Public inquiry reveals broad support for far-right “Freedom” Convoy among Canada’s police, military and intelligence services

Canada’s Public Order Emergencies Commission (POEC), which is mandated by law to review the Trudeau government’s invocation of the federal Emergencies Act in response to last winter’s “Freedom” Convoy occupation of downtown Ottawa and major Canada-US border crossings, concluded its public hearings Friday. The inquiry has heard testimony from multiple sources that reveal an ongoing conspiracy between the fascist far-right, sections of the political establishment, and elements within the police, the military, and security services.

The sources include top police and intelligence officials, the organizers of the far-right Convoy, and their lawyers.

Multiple witnesses have testified that:

  • Convoy organizers received “a constant stream of leaks” from active-duty police and CSIS officers
  • Former and active-duty police, military and intelligence agents embedded within the Convoy used the leaked information to run their own intelligence and security operations to frustrate police operations
  • Support from within the political establishment “emboldened” the far-right Convoy

The testimony paints a devastating picture, one which the ruling class and its media are determined to obscure. Top police officials, right-leaning capitalist media outlets and sympathetic sections of the ruling class are waging a concerted campaign to obscure the political issues raised by the Convoy’s menacing 23-day occupation of the nation’s capital; and to present pseudo-explanations for the inability, or rather the refusal, of multiple police forces to disperse the occupation and border blockades, so as to put the heat back on the Trudeau Liberal government for invoking the anti-democratic Emergencies Act “without justification.”

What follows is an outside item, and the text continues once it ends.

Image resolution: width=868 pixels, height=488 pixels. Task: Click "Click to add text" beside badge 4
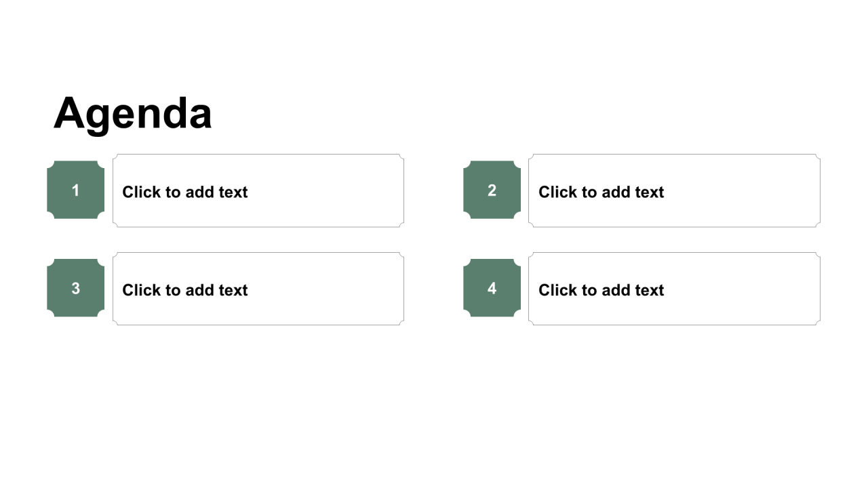pyautogui.click(x=601, y=290)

Support for the far-right from police, CSIS and the Canadian Armed Forces

All of the principal Convoy organizers were deposed.

Keith Wilson—the lawyer representing Convoy leaders such as the far-right trucker Chris Barber and the western separatist and Islamophobe Tamara Lich—told the POEC, “There was a steady stream of information and leaks coming from all of the different police forces and security agencies. There were numerous times where information would come into the operation centre from various police sources that a raid was imminent. And it happened many times.”

Convoy organizers, including Barber and the fascists Jerry Mackenzie and Pat King, corroborated the testimony of Wilson, who was himself a Convoy participant.

These astonishing admissions indicate that police officers with operational knowledge were leaking real-time intelligence about police activities to their fascist co-conspirators in the Convoy to thwart police operations. Wilson testified that leaks came from within the Ottawa Police, the Ontario Provincial Police, the RCMP and the Canadian Security and Intelligence Service (CSIS), Canada’s premier domestic spy agency.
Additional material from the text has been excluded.